While it is true that some children in this school do mean things, that does not automatically make them "mean". They may come from low income homes, have learning differences, go through difficult family times including a death of a parent and some may be still working on their social skills. Most schools I visited have dealt with bullying at one time or another. We have been at St. Simon for 6 years and my child has been bullied a few times. As soon as I contacted the teachers the problem improved. Children cannot simply be expelled for one indiscretion. There are policies in place. Disciplinary actions are taken when appropriate. I must say that our new principal is FANTASTIC and has brought so many improvements to the school during the past two years. He really does make a difference in the lives of the children, parents and the teachers. St. Simon school is a happy place, where parents and teachers are really nice to each other and teach the children the same. Your thinking that "the administration is willing to look the other way" is probably caused by the strict confidentiality, which prevents the teachers from discussing the disciplinary measures taken.

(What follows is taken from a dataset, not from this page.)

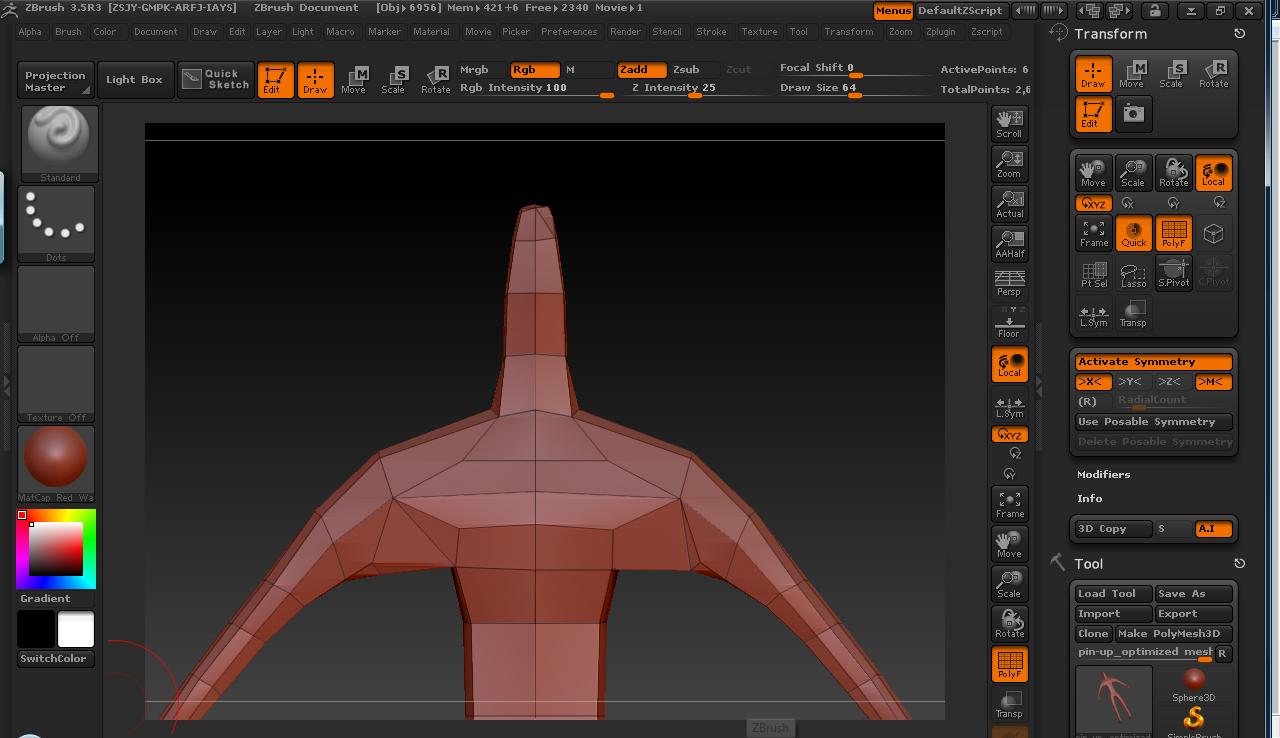This screenshot has width=1280, height=738.
Task: Toggle Zadd sculpting mode
Action: [640, 71]
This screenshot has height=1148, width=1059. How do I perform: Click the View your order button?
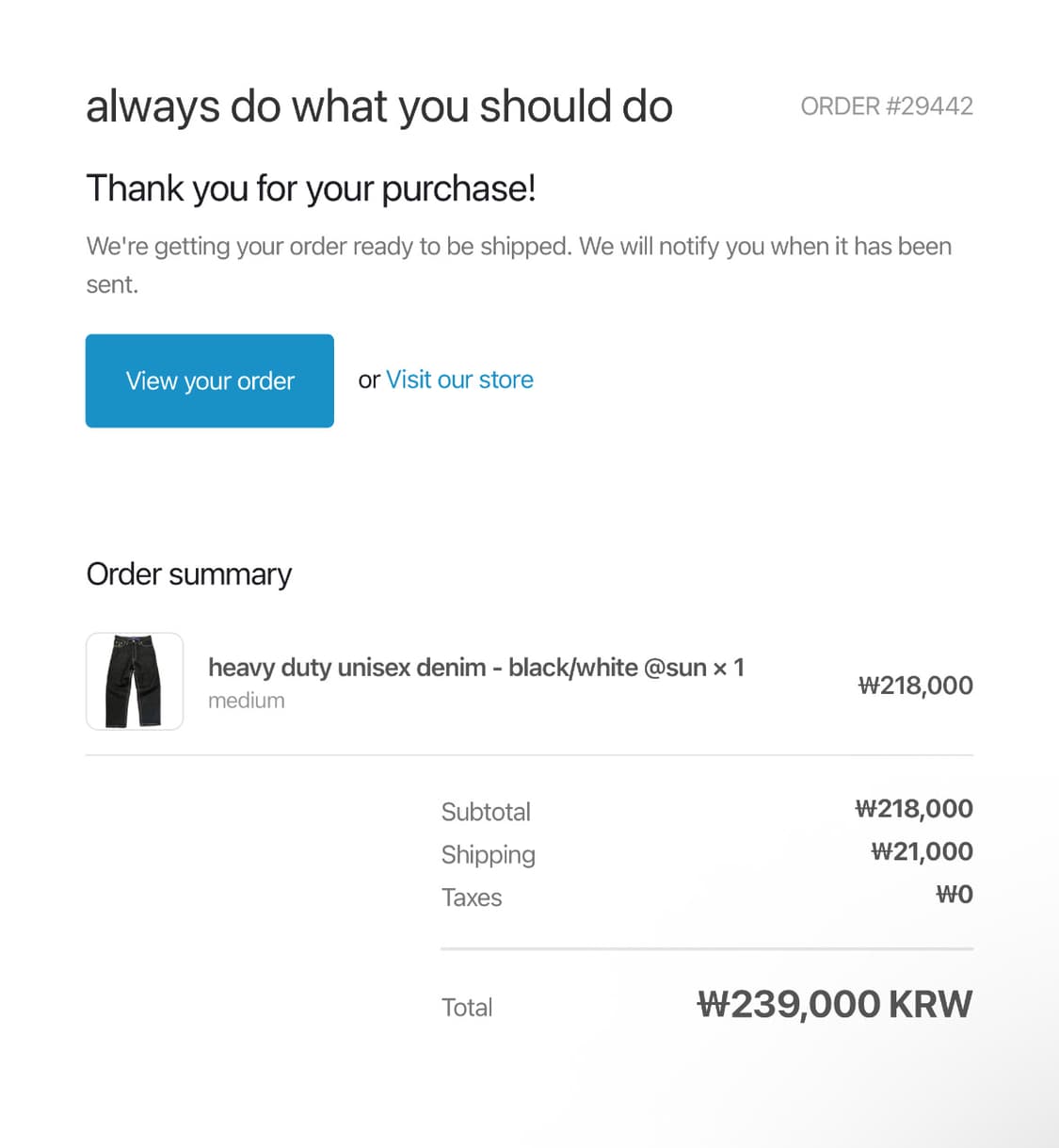pos(209,380)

Mean Kids!??? Oh without a doubt! I witnessed this up close and personal. Funny thing is (not so funny) the administration is willing to look the other way. There is NO excuse for this type of bullying!

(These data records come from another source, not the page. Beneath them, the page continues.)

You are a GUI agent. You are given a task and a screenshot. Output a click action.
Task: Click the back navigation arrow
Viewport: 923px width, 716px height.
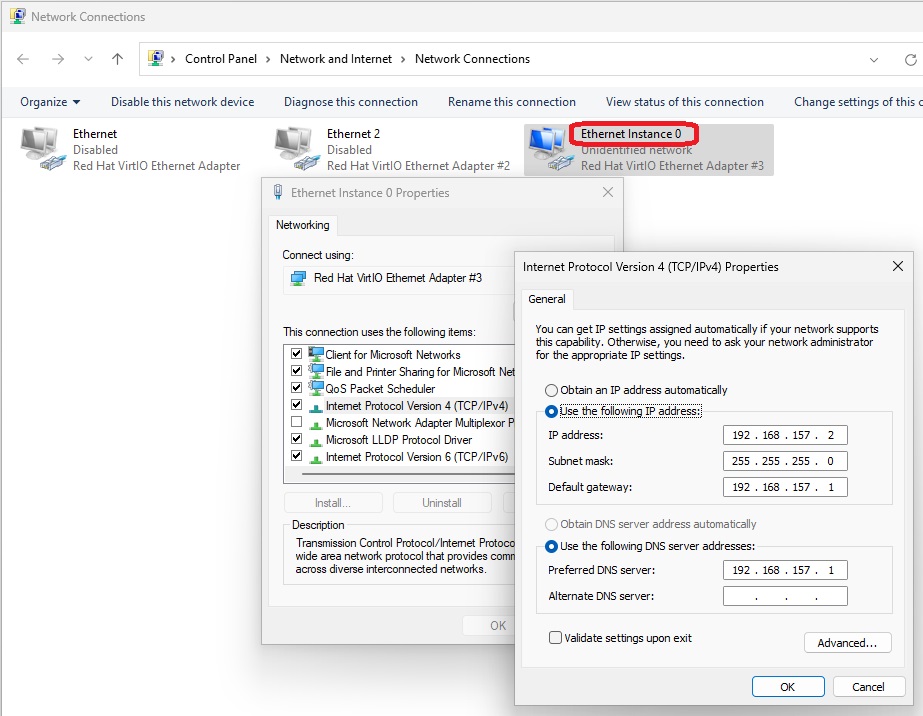pyautogui.click(x=22, y=59)
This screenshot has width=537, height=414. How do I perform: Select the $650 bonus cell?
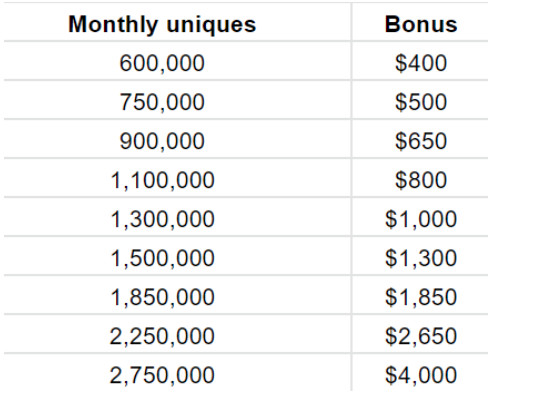[421, 141]
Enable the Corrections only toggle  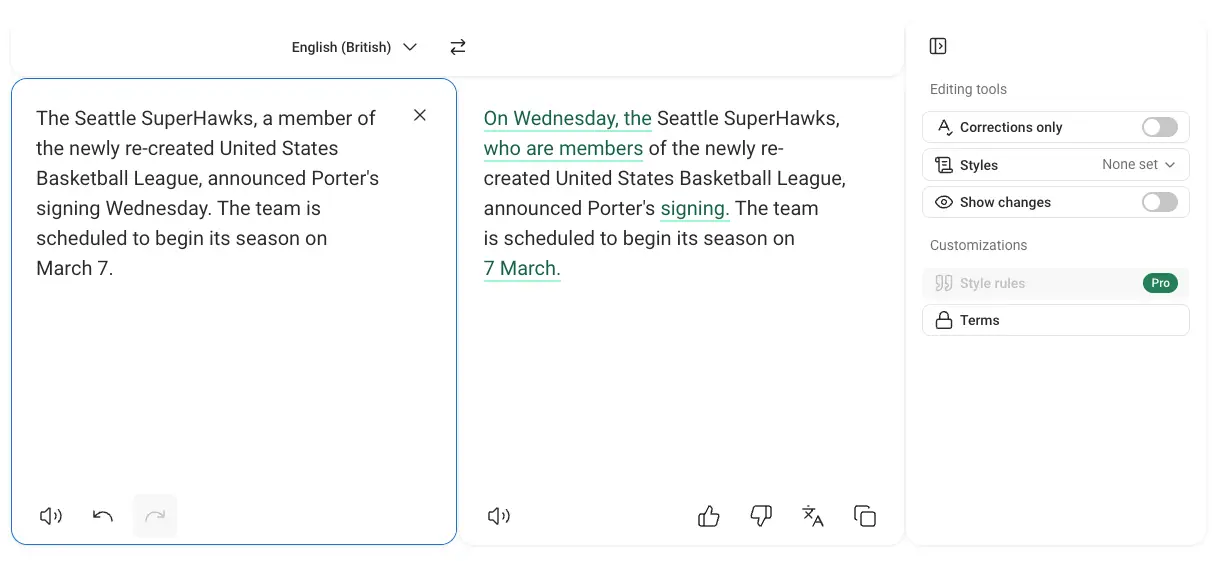click(1159, 127)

St. Simon is a good school if your child is a good student and has no llearning differences (e.g. dyslexia, sensory processing, organizational skills delays, etc.). The school is not equipped to deal with these issues. Teachers are not trained in this area and students with these issues are ostracized. Some parents try the school for their student who is struggling - but for LD, St. Simon is not the answer.
I have seen mixed reviews about St. Simon. I am now a freshman at St. Francis. Let me just say St. Simon prepared me well. I have seen some people say not so good things about this school, but there's no perfect school, is there? St. Simon has a wonderful staff, strong principal and school leadership, and it will challenge your child academically, and physically. There are after school activities and clubs, as well as sports to play. All the parents help out the school by doing yard duty, helping at the book fair, or in the health office. The Catholic part of this school also is admirable. Students will go to Mass every other Wednesday, and the fifth graders form a choir at school Masses. For me, school was fun, and I loved all my teachers and friends. So for all of you out there who say, "My child learned nothing!" or "Kids bully everyone!" You can believe what you like, but I am saying I will never forget this school. It prepares you for life and I am proud to be a Saint Simon Saint.

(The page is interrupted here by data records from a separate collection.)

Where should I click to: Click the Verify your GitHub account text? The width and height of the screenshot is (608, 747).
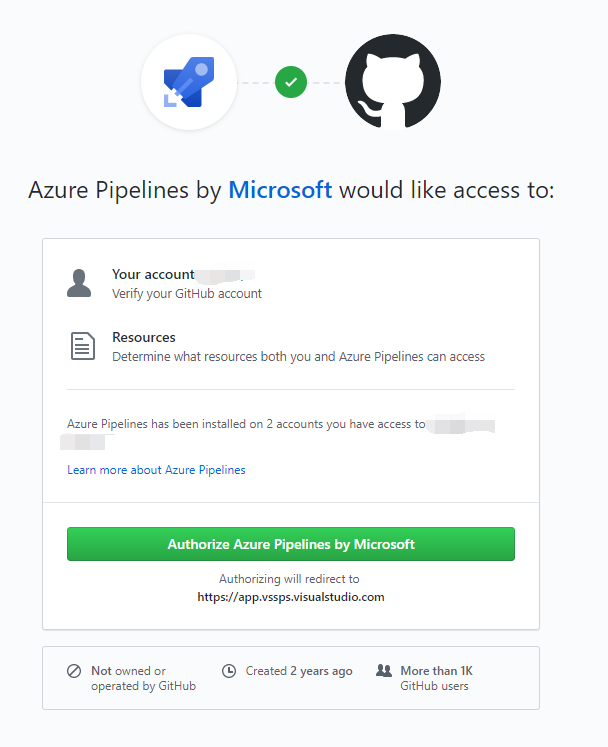click(x=187, y=294)
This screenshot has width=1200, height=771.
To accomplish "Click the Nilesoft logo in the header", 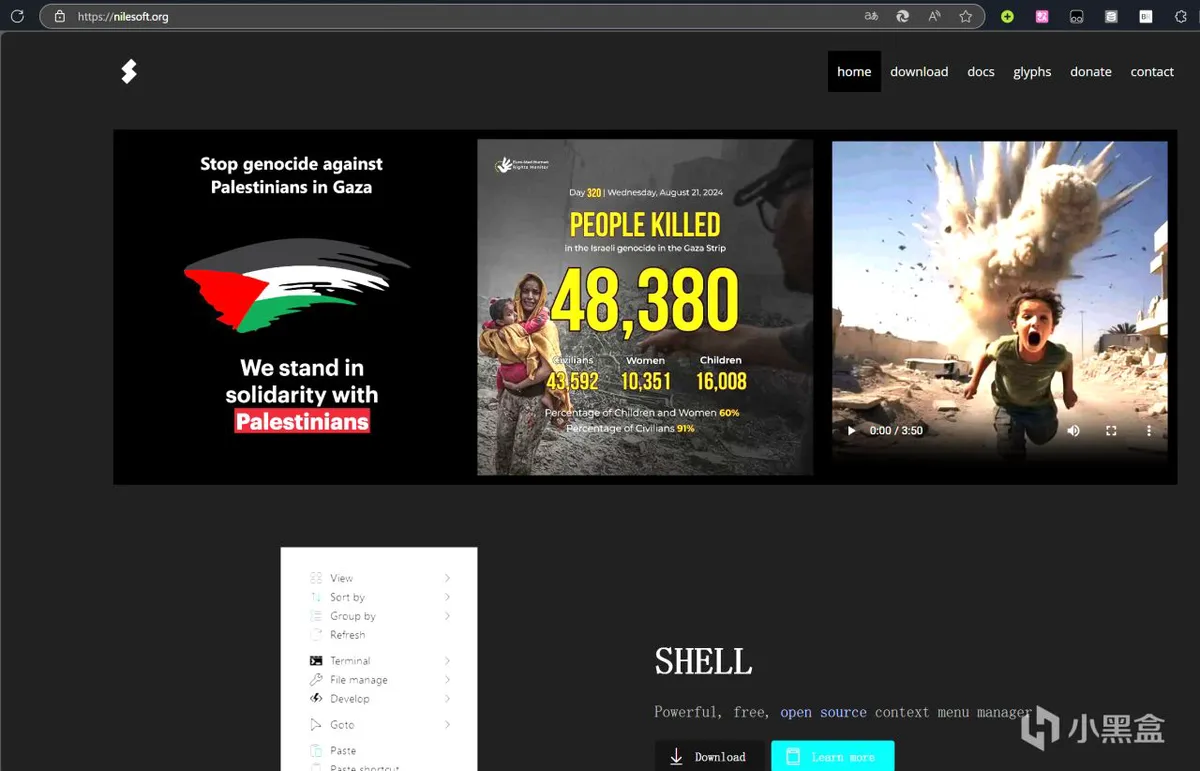I will (129, 71).
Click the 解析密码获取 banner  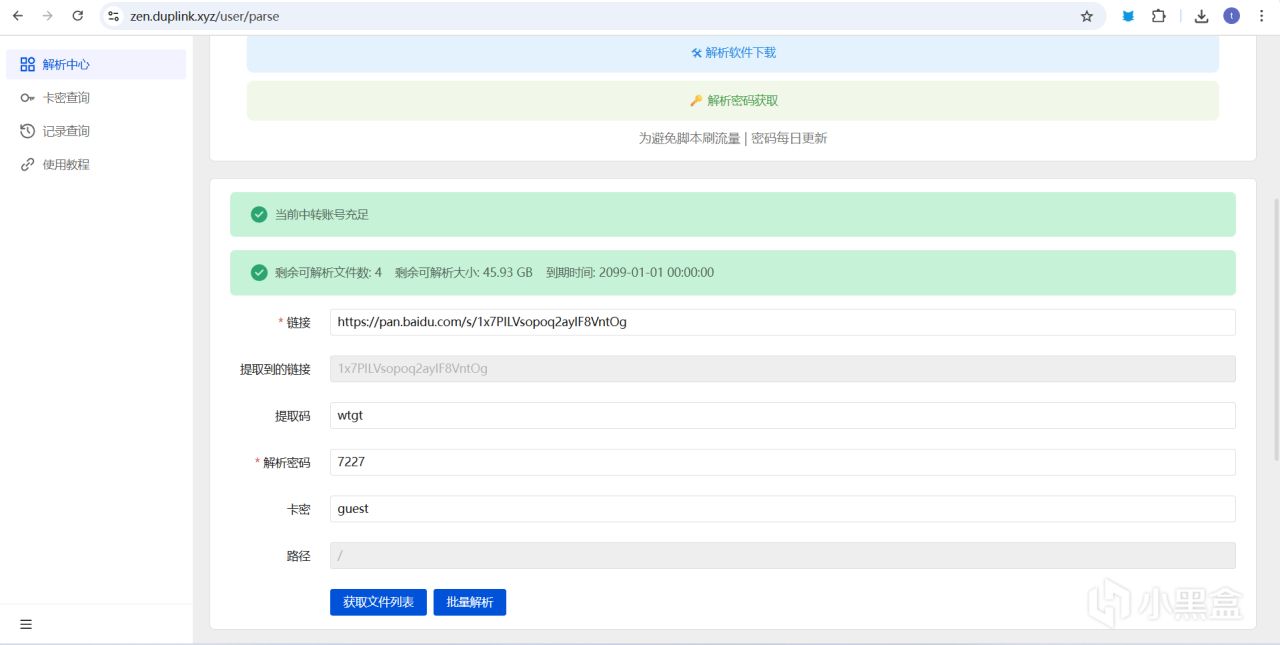(733, 100)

We moved to St. Simon from a public school when my kids were in the lower grades. I couldn't be happier with the community and academics. It is a very safe, caring environment. My kids are very happy there and I have seen a big improvement with them socially. What I love best about St. Simon is the fact that the majority of the other families at the school share our family's values. I really feel I could count on so many families at the school to turn to if I needed help. It is a wonderful school with a fantastic community.
In response to the post from June 2, 20111: I think the reason for the kids to be mean is that they are placed in huge classrooms even in the earliest grades. They have 35 children per class in lower grades with one full time teacher. They have one part time aide who is shared between two classes. I don't think "cliquishness" is to blame, even though I agree it does exist. Teachers are simply overwhelmed and the children feel that.
As a parent, I am happy with the experience and academic challenge my children are receiving at St. Simon's. My daughter runs in to her class and loves school. Her teacher is like a second Mom and revels in her success. All with the exception of one old teacher (grade 6) the middle school has also proven to be challenging while creating opportunity for personal growth and leadership. The teachers are engaged, lead extra curricular activities, integrate technology, and are innovative in they way they approach the classroom. My middle school student is thriving. We moved from the Cupertino Schools from an environment that stresses academics only, to a learning environment which has a strong emphasis on academics but also places value on the growth and personal development required for students to excel at the next level. Also, the principal and vice principal are responsive and engaged. I had heard mixed reviews - but cannot say enough good things about all of the people that make this school what it is. The teachers are impressive.
This school, to say the least, messes kids up. Those catholic school stereotypes really come to life here with irritable nuns and teachers that won't get off their high horses for ANYONE. The rules are mindlessly followed and students, out of supervision's view, are snotty and cliquey, at any grade level. When graduating from St. Simon, many students are behind the area's public school students when joining them at either public or catholic schools, not only in many cases academically but also socially, experience-wise and when it comes to maturity, they are lost. My entire graduating class was to say the least, joyful to wave goodbye to St. Simon and it's attitude, many going towards public schools, and better things. I personally, will be forever scarred by this poor excuse for a school that has little focus on student's happiness and is a disgrace to the "kind Christian ways" it says it believes in. I am now a sophomore in high school and hope to never see this school again.